Cronaca

Lotta alla processionaria, il piano del Comune e l'appello ai cittadini

Il trattamento è una misura di prevenzione che impedisce il formarsi di uova e, in primavera, dei bruchi che sono particolarmente pericolosi per persone e cani

A Coriano via alla lotta alla processionaria. Tra dicembre e gennaio verranno effettuati infatti i trattamenti endoterapici per la lotta alla processionaria sugli alberi di pino presenti nel comune di Coriano. Lo scorso anno si sono fatti interventi su 98 piante presenti nella scuola media Gabellini, nelle scuole materne Mary Poppins e Coccinella, giardini Don Michele Bertozzi, giardini Ivo Casadei, parcheggio via Santi, ex casa riposo via Malatesta e parco Chiesa di Mulazzano.

Il trattamento deve essere eseguito ogni due anni, e non può essere ripetuto ogni anno, pertanto per il 2020 verranno trattati  un centinaio di Pini: a Coriano in via Piane e in alcuni giardini e parchi, a Ospedaletto Scuola Biancaneve, parco Viganò, giardini  di via De Gasperi,  via Pertini e via Montescudo; a Cerasolo scuola materna Peter Pan, parco del Sole e giardini in via Primo Maggio, a Passano al Parco Beato Enrico e a S. Andrea Besanigo ai Laboratori Pinocchio.

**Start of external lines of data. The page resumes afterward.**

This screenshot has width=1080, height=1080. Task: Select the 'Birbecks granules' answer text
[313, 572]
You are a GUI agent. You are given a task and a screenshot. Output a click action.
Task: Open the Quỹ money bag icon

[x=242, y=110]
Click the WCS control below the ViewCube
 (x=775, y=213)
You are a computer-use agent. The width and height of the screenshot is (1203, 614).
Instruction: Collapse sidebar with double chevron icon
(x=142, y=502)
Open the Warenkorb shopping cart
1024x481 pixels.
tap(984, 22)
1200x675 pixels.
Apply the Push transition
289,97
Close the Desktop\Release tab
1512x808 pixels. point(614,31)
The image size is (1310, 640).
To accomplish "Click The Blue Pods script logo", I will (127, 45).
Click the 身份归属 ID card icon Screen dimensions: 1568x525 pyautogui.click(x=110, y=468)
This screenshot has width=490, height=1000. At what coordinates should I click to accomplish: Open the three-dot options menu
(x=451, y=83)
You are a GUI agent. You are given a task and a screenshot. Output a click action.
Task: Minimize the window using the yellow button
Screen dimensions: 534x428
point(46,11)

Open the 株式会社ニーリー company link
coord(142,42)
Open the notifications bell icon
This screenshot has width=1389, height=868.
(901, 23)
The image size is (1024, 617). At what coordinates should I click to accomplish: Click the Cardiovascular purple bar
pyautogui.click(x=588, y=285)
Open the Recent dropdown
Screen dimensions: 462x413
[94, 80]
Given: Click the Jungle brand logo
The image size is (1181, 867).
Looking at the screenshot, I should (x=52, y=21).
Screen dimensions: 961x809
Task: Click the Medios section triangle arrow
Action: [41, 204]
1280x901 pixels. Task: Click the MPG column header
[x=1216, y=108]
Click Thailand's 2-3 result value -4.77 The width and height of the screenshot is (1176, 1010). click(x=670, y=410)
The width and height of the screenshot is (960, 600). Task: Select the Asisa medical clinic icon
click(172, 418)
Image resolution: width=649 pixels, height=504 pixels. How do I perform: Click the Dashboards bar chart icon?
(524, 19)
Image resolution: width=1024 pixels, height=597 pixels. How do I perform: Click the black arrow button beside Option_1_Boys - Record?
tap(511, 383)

Il trattamento è una misura di prevenzione che impedisce il formarsi di uova e, in primavera, dei bruchi che sono particolarmente pericolosi per persone e cani: i peli degli insetti contengono infatti sostanze urticanti con azione necrotica. Per rendere la lotta alla processionaria ancor più incisiva, i proprietari di alberi soggetti a queste infestazioni sono invitati ad effettuare i trattamenti preventivi o a rimuovere manualmente i nidi che compaiono nel corso della primavera. Per prevenire le infestazioni è bene evitare la messa a dimora di conifere del genere Pinus (in particolare di Pinus nigra) ad un'altitudine inferiore ai 500 metri sopra il livello del mare.